[Begin Supplied passage]

I’ll Have an Isaac Collins, Please, Bartender

I used to have a bit that one of the joys of the postseason was watching the wider baseball-watching public discover a previously unknown Rays pitcher when he mowed down the Astros in the first nationally televised game of his career.
It’s a little harder to pull that off as a position player: Go from complete unknown to key regular on a playoff team. In fact, a lot of the most important position players in this pennant race — Shohei Ohtani, Kyle Schwarber, Manny Machado — were names before they even joined their current teams.
On the other hand, you’d be forgiven for not knowing Isaac Collins.
The Brewers offense, as I’ve written repeatedly over the years, is usually not the fun part of the machine. And even if it were, there are some big names, or at least bigger names than Collins’. If you want to go down the line name by name, Collins has the least impressive biography of any regular in Milwaukee’s ideal lineup (so including the currently injured Rhys Hoskins and Jackson Chourio).
Christian Yelich is on the downslope, but he’s a former MVP. Sal Frelick, Brice Turang, and Andrew Vaughn were all high draft picks and top prospects. Hoskins and William Contreras were splashy acquisitions with playoff experience. Joey Ortiz was the centerpiece of the Corbin Burnes trade… OK, I’ll grant you that the third base platoon isn’t that exciting either. Still, Collins blends in, even in a lineup without the star power certain richer coastal teams can boast.

[End Supplied passage]
[Begin Data]

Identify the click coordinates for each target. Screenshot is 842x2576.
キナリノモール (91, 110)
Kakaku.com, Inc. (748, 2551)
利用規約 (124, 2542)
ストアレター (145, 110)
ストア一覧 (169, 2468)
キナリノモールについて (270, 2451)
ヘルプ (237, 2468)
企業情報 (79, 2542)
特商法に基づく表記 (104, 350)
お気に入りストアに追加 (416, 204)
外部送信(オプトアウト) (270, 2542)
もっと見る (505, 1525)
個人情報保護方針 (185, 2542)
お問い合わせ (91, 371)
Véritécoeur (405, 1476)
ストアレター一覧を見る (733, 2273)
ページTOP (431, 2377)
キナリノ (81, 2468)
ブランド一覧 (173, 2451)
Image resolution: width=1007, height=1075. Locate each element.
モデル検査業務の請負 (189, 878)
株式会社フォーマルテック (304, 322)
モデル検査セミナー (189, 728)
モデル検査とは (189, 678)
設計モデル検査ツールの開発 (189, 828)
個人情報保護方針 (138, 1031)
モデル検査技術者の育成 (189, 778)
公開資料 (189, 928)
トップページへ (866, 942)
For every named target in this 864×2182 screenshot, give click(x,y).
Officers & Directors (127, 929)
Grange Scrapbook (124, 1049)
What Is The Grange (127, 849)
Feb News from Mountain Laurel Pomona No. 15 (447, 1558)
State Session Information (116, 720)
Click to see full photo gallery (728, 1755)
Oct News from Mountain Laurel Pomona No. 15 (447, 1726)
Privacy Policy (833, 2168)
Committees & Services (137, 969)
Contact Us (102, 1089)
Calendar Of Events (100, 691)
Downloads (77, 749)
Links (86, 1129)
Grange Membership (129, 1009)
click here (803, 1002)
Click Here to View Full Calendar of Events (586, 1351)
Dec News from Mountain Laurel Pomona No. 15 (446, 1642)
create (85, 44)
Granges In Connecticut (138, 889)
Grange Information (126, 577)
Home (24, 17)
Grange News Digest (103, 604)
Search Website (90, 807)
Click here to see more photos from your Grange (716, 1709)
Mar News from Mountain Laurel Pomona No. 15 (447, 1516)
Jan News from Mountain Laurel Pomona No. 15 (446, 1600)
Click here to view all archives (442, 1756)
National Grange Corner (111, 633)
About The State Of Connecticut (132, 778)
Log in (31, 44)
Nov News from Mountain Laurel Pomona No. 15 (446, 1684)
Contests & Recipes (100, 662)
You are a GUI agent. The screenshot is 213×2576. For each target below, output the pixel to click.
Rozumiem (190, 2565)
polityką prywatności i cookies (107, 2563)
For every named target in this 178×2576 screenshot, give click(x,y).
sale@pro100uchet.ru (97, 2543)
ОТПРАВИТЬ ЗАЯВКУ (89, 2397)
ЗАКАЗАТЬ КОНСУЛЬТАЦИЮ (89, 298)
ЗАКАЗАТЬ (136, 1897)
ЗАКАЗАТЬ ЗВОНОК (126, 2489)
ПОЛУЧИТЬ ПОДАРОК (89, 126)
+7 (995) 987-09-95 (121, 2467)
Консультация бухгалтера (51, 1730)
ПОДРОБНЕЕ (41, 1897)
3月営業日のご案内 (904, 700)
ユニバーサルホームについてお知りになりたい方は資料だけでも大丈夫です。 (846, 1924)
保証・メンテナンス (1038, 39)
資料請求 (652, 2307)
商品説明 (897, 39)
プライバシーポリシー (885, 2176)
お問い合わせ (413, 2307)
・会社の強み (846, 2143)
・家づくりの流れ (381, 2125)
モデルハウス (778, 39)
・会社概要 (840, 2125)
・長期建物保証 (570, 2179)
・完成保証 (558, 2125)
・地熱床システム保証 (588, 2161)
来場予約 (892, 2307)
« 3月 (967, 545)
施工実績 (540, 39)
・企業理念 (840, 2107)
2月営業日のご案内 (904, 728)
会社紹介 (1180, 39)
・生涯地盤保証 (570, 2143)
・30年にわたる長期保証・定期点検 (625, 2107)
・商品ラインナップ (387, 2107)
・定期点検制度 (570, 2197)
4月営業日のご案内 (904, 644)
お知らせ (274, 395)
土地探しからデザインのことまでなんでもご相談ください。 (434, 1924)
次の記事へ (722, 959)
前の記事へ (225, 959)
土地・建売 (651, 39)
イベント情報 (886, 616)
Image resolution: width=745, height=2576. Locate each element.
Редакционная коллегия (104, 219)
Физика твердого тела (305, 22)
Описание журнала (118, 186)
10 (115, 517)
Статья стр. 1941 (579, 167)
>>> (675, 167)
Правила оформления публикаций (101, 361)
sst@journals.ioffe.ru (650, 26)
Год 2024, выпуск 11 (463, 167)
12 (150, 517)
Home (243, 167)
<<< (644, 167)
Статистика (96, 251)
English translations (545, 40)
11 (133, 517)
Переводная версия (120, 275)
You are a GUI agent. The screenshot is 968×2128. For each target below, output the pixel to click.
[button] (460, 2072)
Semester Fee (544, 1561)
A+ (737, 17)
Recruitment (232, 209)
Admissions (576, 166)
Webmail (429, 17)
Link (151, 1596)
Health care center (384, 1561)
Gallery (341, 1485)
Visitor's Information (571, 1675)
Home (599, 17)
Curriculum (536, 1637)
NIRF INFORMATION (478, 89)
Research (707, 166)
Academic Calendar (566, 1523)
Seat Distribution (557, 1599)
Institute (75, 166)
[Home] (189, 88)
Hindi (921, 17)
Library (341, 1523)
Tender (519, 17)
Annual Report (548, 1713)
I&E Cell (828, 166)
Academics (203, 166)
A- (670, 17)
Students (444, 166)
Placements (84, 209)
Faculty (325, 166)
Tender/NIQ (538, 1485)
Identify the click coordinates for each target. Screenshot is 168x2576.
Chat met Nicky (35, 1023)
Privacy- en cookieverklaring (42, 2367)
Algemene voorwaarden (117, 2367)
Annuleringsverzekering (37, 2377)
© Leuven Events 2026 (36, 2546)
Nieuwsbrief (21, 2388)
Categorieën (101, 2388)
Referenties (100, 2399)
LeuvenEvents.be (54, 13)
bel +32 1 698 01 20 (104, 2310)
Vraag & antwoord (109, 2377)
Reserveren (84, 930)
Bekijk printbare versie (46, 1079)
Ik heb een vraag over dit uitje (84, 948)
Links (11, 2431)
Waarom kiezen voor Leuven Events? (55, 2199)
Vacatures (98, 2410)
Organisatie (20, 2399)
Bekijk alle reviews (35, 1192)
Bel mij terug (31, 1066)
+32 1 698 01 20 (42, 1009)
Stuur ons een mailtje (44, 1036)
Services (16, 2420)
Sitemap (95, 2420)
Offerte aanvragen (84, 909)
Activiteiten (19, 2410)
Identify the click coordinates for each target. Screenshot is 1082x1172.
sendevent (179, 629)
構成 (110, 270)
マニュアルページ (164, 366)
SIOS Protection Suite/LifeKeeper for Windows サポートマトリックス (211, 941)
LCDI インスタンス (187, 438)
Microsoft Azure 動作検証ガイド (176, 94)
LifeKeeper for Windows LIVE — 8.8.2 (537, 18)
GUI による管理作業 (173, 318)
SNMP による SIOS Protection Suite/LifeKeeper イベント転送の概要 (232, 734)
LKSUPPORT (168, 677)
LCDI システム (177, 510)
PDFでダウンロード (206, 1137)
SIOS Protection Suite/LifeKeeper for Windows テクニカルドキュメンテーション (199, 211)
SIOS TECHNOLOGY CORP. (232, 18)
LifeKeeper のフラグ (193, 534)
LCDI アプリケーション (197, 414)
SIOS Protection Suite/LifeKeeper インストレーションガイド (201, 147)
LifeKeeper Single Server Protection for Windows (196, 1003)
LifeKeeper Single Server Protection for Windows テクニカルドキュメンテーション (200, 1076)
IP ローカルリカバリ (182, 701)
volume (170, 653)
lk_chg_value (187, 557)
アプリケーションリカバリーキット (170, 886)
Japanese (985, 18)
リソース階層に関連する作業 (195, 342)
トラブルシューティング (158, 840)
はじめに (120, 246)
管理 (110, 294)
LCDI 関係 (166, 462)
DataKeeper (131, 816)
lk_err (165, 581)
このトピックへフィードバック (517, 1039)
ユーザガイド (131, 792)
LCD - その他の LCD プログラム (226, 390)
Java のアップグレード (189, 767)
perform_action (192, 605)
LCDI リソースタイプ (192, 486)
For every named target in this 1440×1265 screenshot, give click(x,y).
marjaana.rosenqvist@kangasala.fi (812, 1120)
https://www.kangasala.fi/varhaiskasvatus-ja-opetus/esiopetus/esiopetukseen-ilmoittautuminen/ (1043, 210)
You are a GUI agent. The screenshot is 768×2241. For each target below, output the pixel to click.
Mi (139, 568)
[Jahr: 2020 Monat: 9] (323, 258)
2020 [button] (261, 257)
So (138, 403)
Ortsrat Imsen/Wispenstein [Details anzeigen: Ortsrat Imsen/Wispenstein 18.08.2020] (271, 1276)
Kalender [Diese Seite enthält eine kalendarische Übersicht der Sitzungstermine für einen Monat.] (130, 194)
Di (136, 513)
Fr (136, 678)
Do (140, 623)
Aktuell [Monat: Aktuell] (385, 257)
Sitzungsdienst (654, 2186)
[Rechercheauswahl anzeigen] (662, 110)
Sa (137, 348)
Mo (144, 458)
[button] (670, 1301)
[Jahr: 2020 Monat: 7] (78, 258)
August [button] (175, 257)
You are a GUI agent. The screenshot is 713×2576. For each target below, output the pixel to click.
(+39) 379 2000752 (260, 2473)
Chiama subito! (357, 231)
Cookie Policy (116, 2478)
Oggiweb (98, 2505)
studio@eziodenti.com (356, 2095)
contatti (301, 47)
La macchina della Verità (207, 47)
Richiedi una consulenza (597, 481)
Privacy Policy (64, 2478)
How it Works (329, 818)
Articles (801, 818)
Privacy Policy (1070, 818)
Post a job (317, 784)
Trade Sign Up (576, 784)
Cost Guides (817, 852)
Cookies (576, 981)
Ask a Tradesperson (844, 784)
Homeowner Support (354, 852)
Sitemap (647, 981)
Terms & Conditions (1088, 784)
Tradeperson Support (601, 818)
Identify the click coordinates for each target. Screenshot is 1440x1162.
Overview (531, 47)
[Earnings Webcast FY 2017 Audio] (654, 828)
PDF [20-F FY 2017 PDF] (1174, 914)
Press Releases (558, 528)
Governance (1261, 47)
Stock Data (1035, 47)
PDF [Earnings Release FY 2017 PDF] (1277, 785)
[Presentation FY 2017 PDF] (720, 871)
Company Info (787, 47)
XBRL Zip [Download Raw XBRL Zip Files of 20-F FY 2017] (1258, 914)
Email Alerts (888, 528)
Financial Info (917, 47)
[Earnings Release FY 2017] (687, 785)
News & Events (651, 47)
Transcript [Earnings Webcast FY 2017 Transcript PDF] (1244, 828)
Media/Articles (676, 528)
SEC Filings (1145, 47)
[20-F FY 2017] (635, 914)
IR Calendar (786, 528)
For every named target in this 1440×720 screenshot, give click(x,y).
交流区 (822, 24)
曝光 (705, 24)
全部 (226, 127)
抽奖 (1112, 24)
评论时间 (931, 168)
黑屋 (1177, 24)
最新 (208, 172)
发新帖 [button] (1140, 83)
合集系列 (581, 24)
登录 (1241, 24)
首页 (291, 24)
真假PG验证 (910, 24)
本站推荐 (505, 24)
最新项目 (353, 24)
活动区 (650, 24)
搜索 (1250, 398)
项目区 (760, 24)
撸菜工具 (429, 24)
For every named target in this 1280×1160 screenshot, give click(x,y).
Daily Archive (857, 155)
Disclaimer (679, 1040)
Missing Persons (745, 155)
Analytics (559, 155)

[End Data]

__Tasks to complete__.
(a) Retype everything in the Isaac Collins article from "On the other" down to "and Jackson Chourio).".
(b) In the Isaac Collins article, Joey Ortiz was the centerpiece of which trade?
The lines come from a separate, unrelated source.

__Completed exercise__.
(a)
On the other hand, you’d be forgiven for not knowing Isaac Collins.
The Brewers offense, as I’ve written repeatedly over the years, is usually not the fun part of the machine. And even if it were, there are some big names, or at least bigger names than Collins’. If you want to go down the line name by name, Collins has the least impressive biography of any regular in Milwaukee’s ideal lineup (so including the currently injured Rhys Hoskins and Jackson Chourio).

(b) The Corbin Burnes trade.